[Exercise aim]: Scan the listing for the word "agent" and report every line that contains it.

[Exercise data]:
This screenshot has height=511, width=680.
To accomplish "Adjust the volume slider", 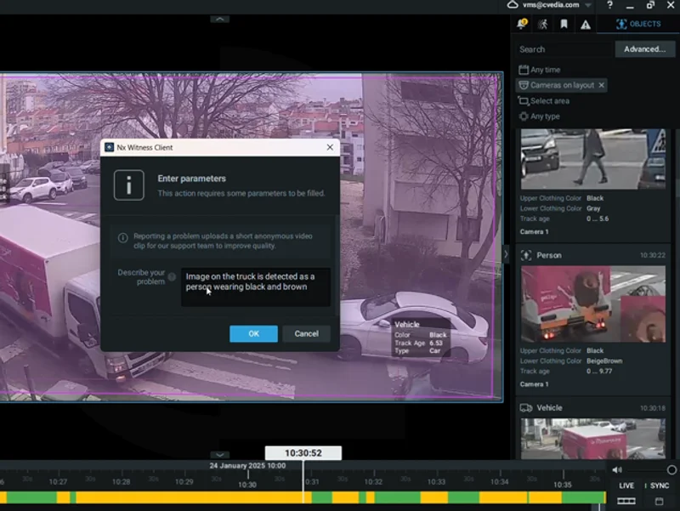I will tap(671, 470).
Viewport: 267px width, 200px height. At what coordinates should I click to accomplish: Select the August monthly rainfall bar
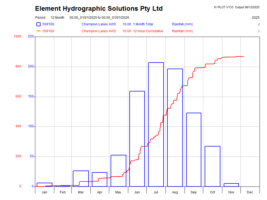pyautogui.click(x=175, y=127)
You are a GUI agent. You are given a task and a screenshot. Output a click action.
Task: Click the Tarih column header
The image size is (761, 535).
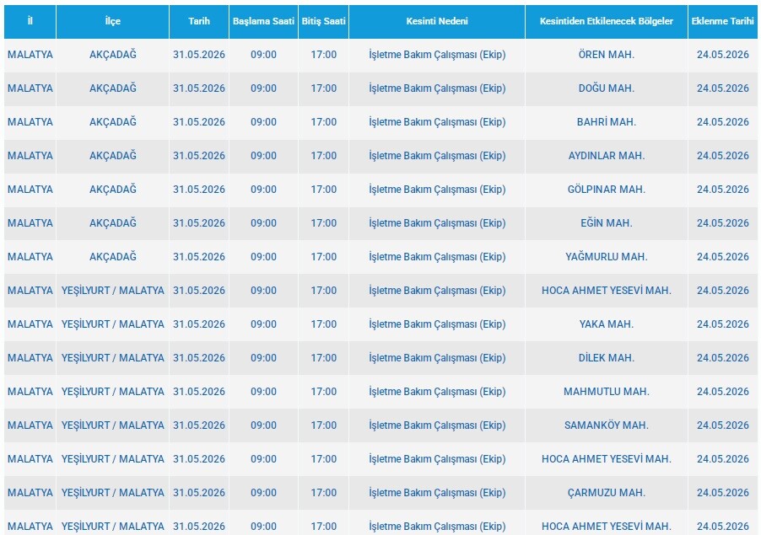(199, 21)
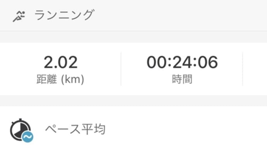Tap the 2.02 distance value
Screen dimensions: 267x150
coord(61,62)
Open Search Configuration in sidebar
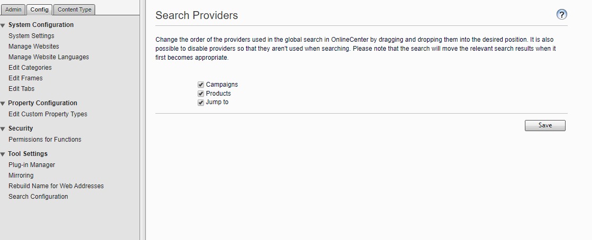 click(38, 197)
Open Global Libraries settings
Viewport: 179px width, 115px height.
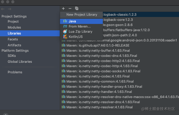click(x=20, y=62)
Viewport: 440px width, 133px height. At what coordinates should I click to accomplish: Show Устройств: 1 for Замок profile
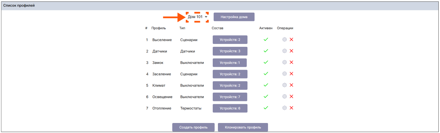point(230,63)
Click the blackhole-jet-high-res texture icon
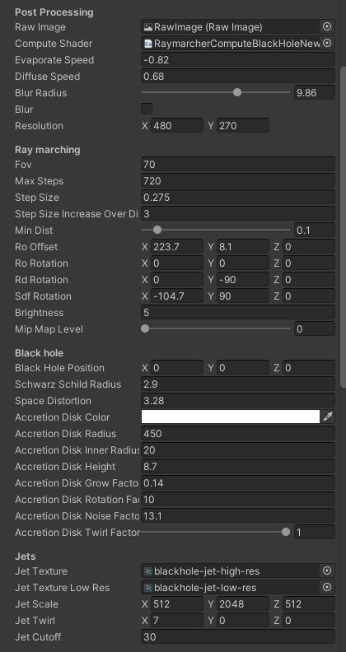The width and height of the screenshot is (346, 652). pyautogui.click(x=147, y=571)
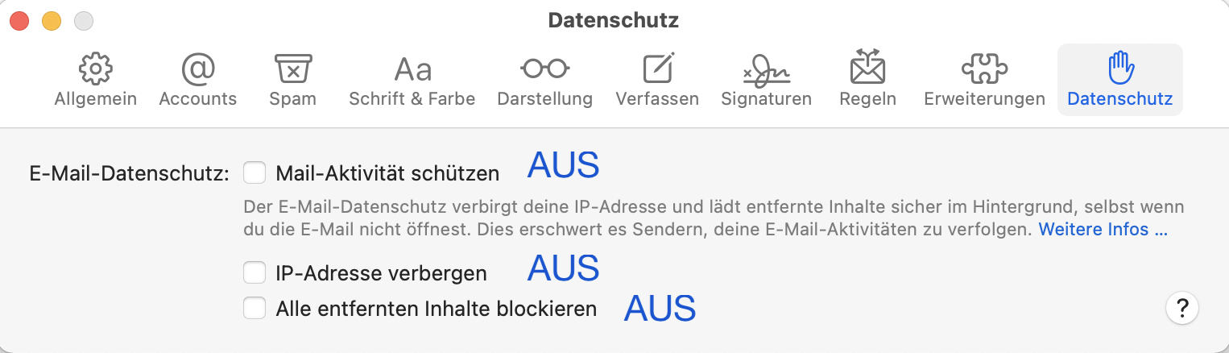Screen dimensions: 1229x353
Task: Enable Mail-Aktivität schützen checkbox
Action: point(255,172)
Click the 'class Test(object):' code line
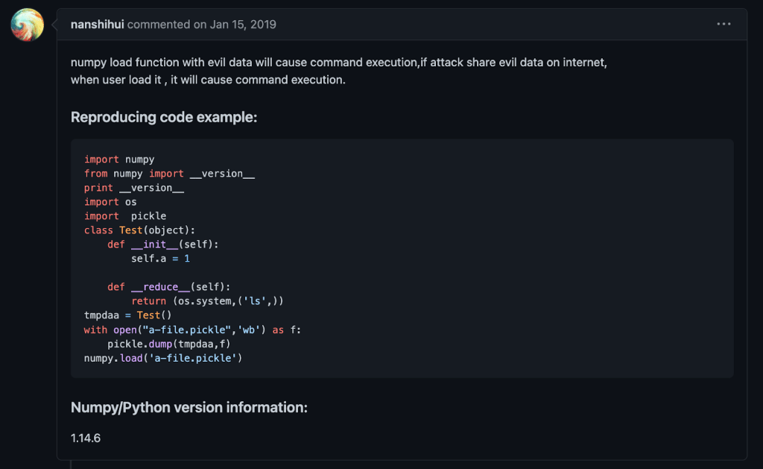 (139, 230)
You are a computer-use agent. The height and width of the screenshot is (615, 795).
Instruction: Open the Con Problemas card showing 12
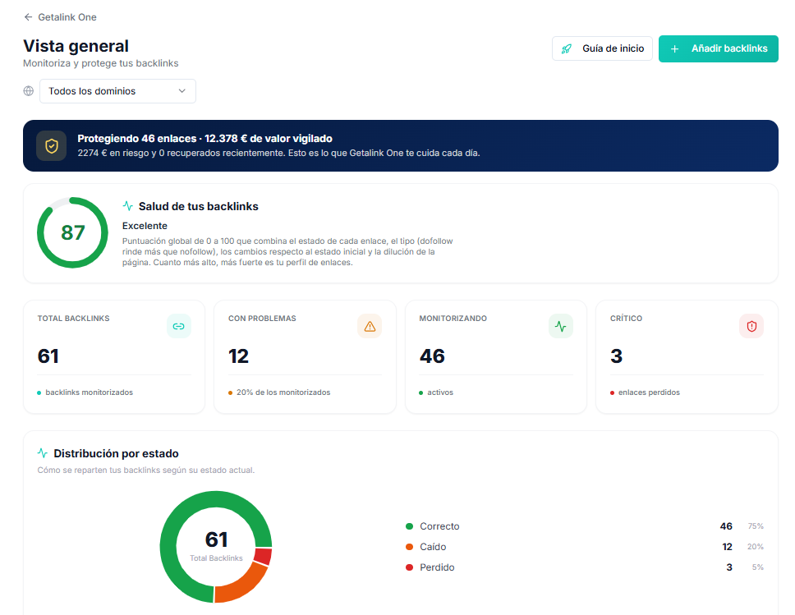[x=305, y=357]
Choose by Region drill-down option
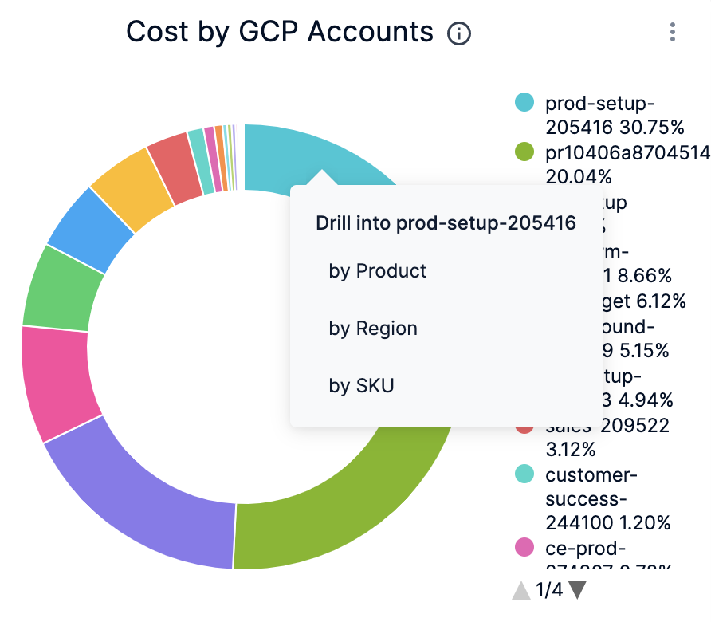 pyautogui.click(x=372, y=329)
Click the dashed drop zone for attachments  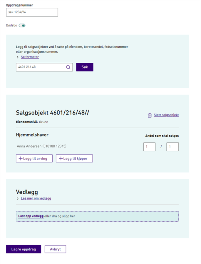(x=97, y=216)
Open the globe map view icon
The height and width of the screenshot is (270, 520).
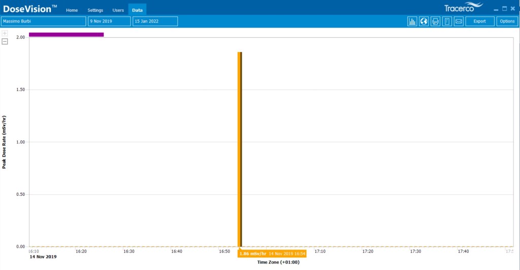pos(424,21)
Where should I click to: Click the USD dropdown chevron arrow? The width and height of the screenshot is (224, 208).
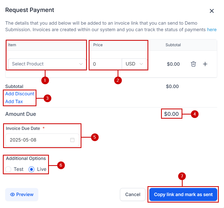click(x=141, y=64)
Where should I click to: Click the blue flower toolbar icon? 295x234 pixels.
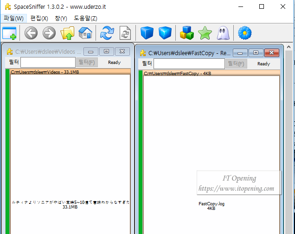244,33
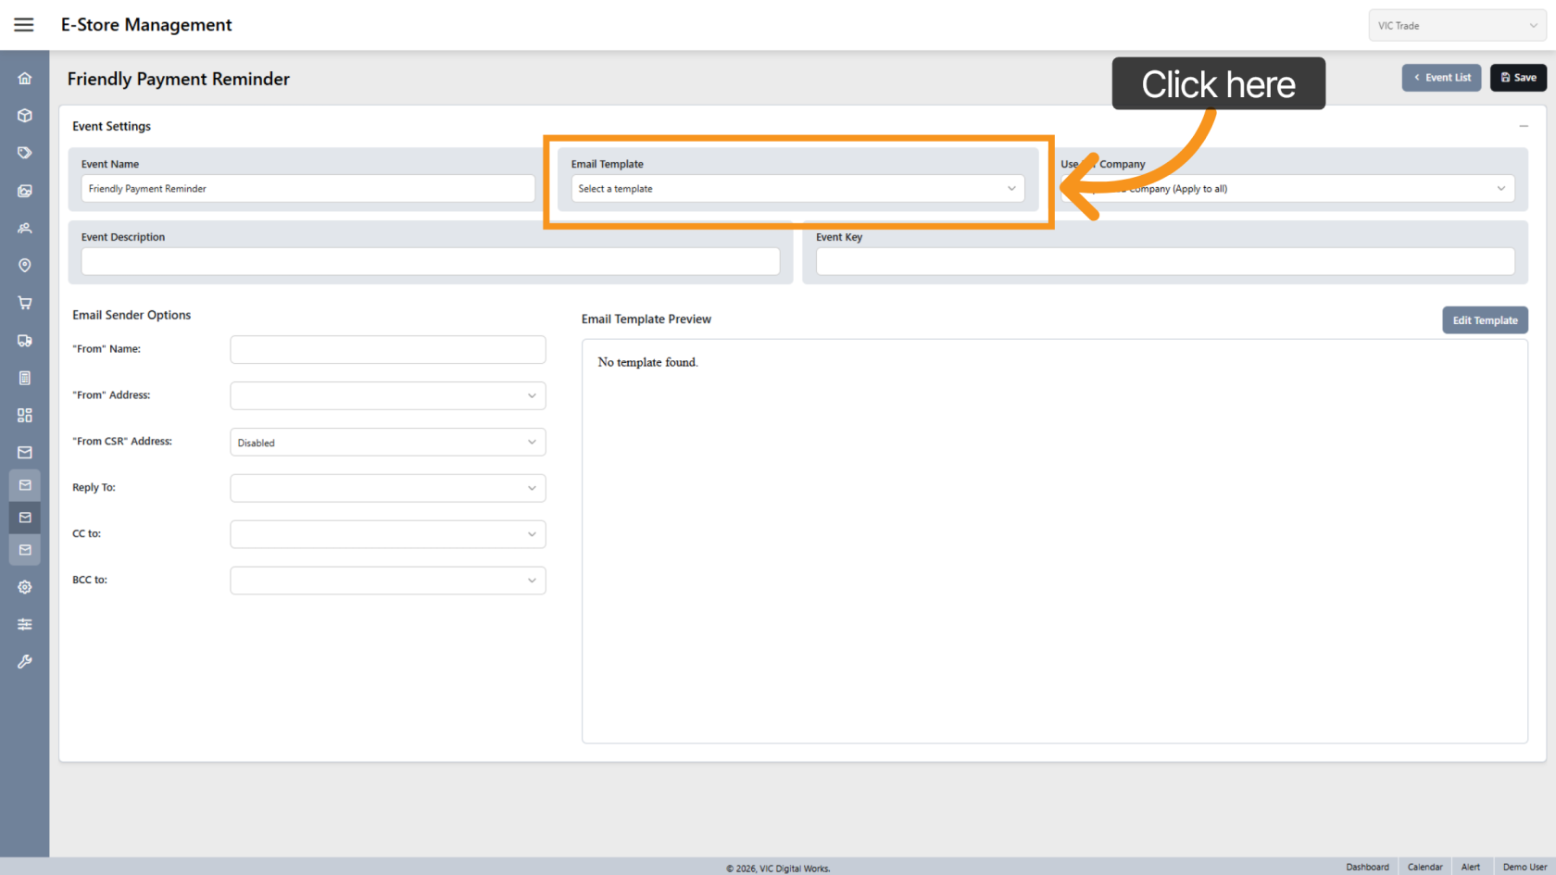Open the Email Template dropdown
Screen dimensions: 1556x875
[x=797, y=189]
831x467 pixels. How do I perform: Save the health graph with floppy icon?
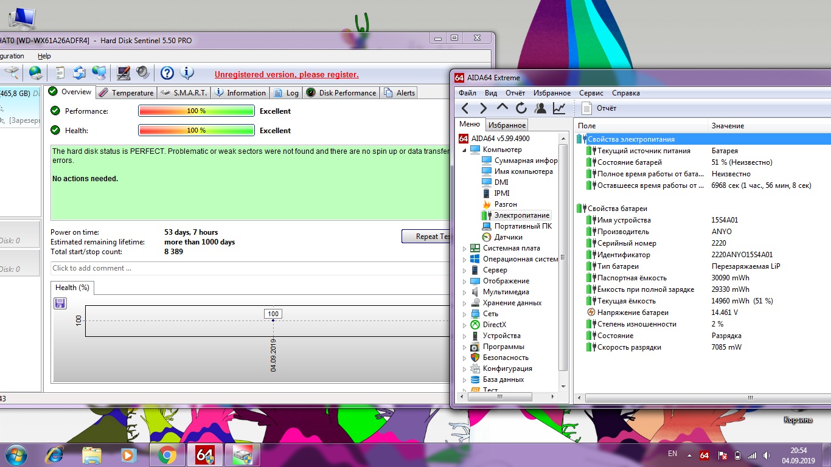pos(60,303)
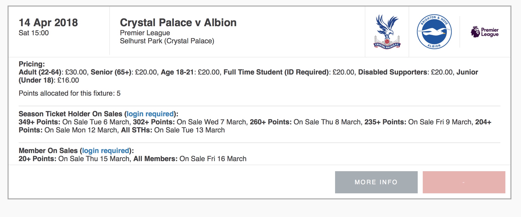The width and height of the screenshot is (521, 217).
Task: Click the Crystal Palace F.C. eagle crest
Action: point(387,32)
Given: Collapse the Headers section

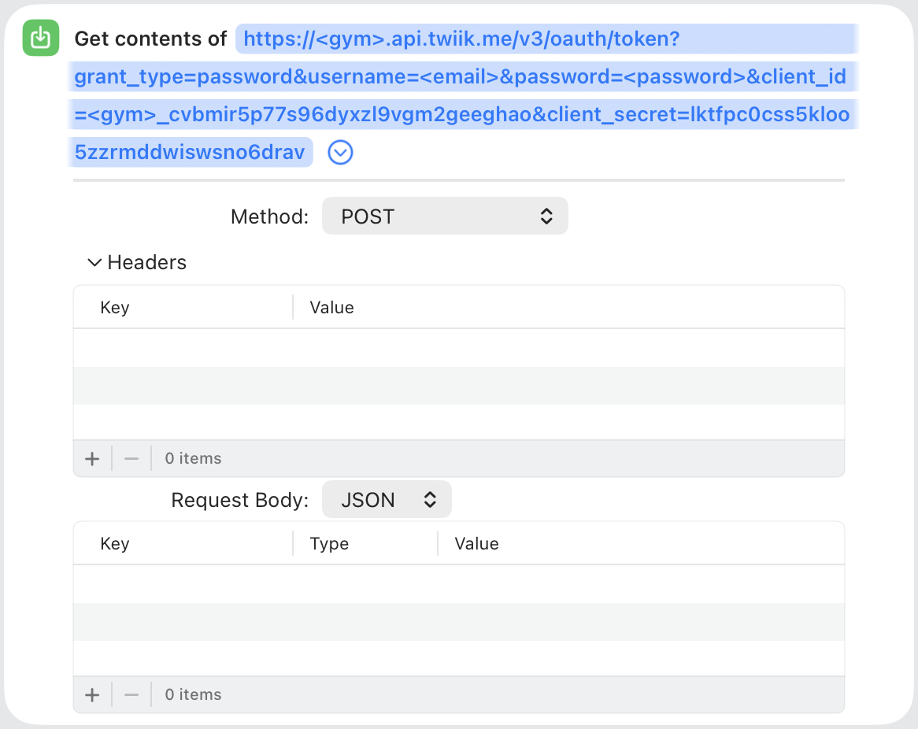Looking at the screenshot, I should [94, 262].
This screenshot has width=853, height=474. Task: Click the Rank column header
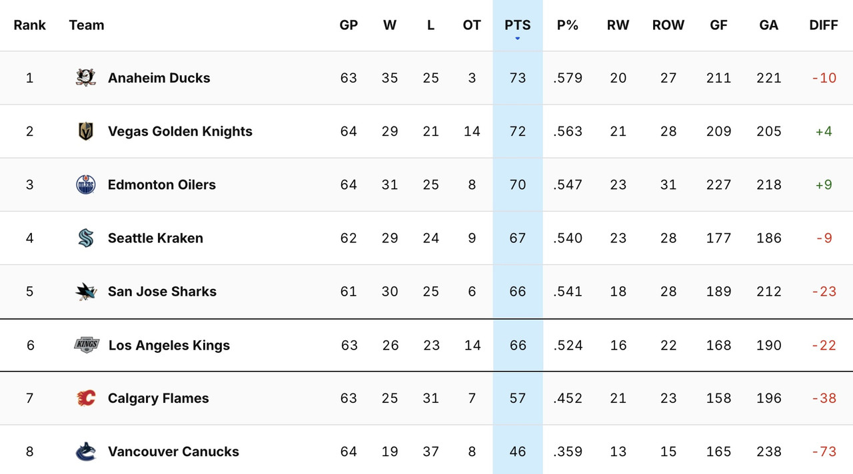pyautogui.click(x=30, y=25)

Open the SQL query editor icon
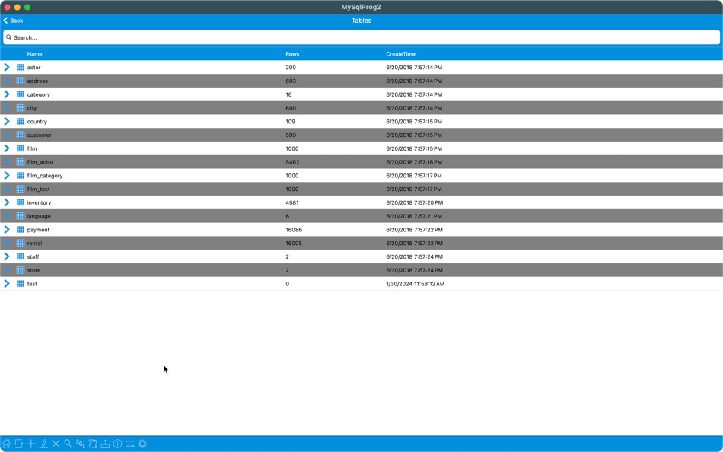80,444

[Written response]:
You are a GUI agent. You are given a task and a screenshot. Output a click action.
You are a computer-use agent. The height and width of the screenshot is (615, 795).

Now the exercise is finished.